The IDF also announced Thursday that it had established full “operational control” over Gaza City’s Shejaiya neighborhood, which saw some of the fiercest fighting during the ground offensive against Hamas and had dismantled Hamas’s “core capabilities” in the area.

It said dozens of tunnel shafts, found in homes, schools and health clinics, were destroyed along with caches of weapons. The IDF said soldiers in its Golani Brigade raided the homes of senior Hamas members and seized intelligence materials in Shejaiya, and the 188th Armored Brigade captured the headquarters of Hamas’s Shejaiya battalion, from which terrorists set out to carry out the October 7 onslaught in southern Israel.
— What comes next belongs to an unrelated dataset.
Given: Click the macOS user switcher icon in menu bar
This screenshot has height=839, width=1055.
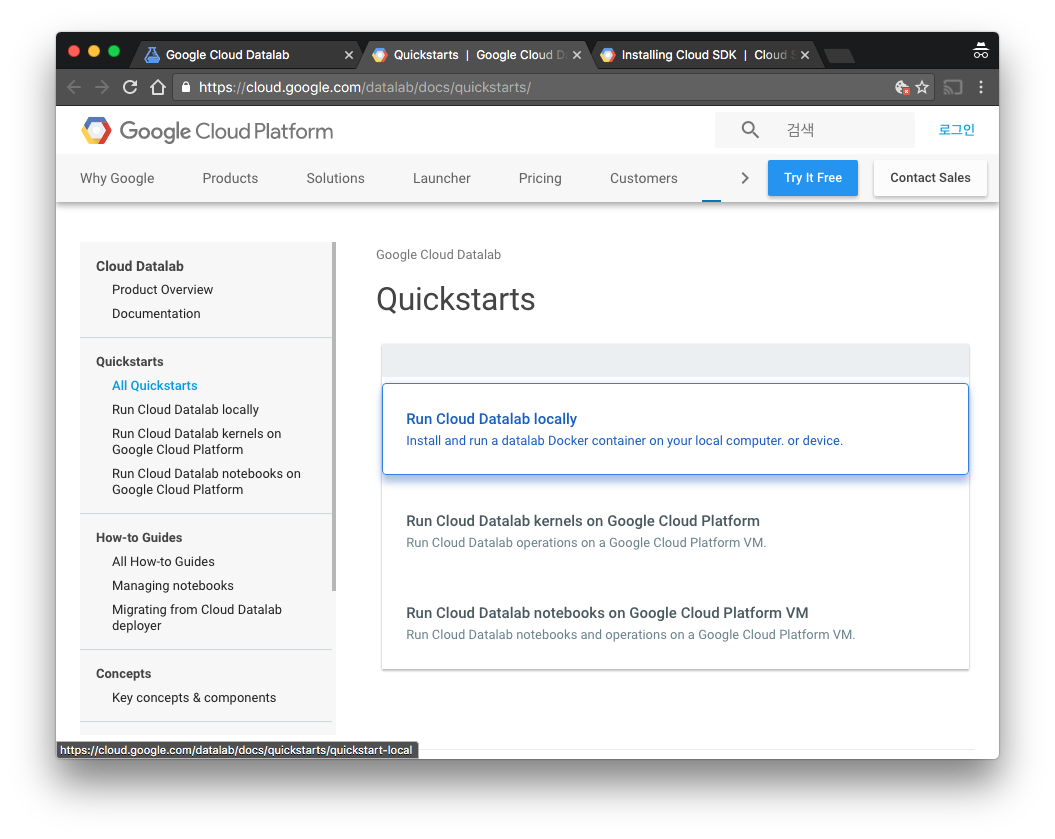Looking at the screenshot, I should click(x=980, y=48).
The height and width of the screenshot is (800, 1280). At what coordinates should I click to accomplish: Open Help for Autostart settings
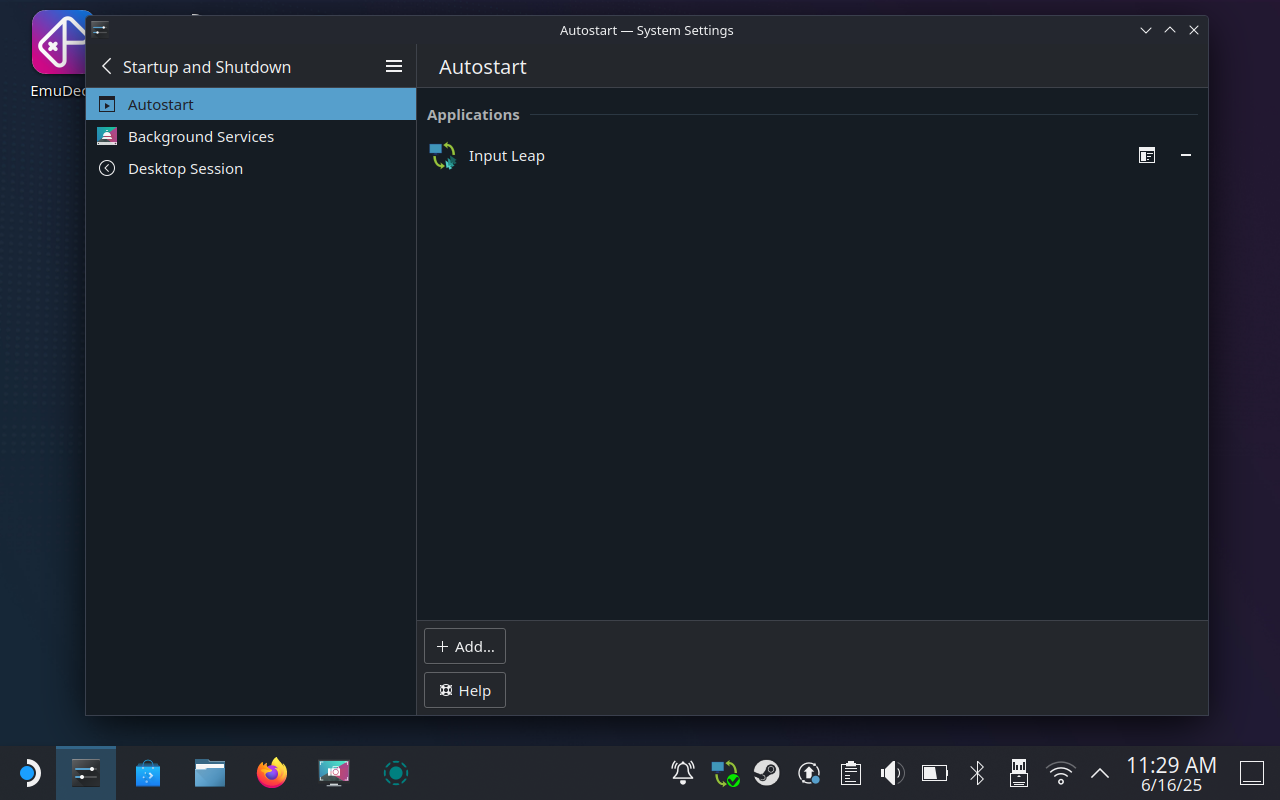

The Paratroopers Brigade, meanwhile, demolished more than 100 buildings used by Hamas in the area, as well as located dozens of tunnel shafts, and arrested many operatives who had surrendered, among them a Hamas company commander and terrorists who participated in the October 7 massacres, the IDF said.

Palestinian terrorists also fired dozens of rockets at southern and central Israel on Thursday, putting a violent end to a period of nearly two days in which no projectiles were shot at the country from Gaza.

The salvo on central Israel Thursday punctured the hope that the military’s offensive has damaged Gazan terrorists’ ability to fire rockets. The IDF has still been warning civilians to follow the Home Front Command’s emergency instructions, even as rocket fire from Gaza has slowed significantly.

Israel launched its vast military operation against Hamas following the terror group’s murderous invasion of southern Israel on October 7, in which it killed around 1,200 people, mostly civilians, and took another 240 hostages into Gaza. The Hamas-run Gaza health ministry claims more than 20,000 people have been killed in the Strip during the war, an unverified figure. Israel says it assesses troops have killed some 8,000 terror operatives. Another 1,000 Hamas terrorists were killed in Israel on October 7, during the terror group’s onslaught.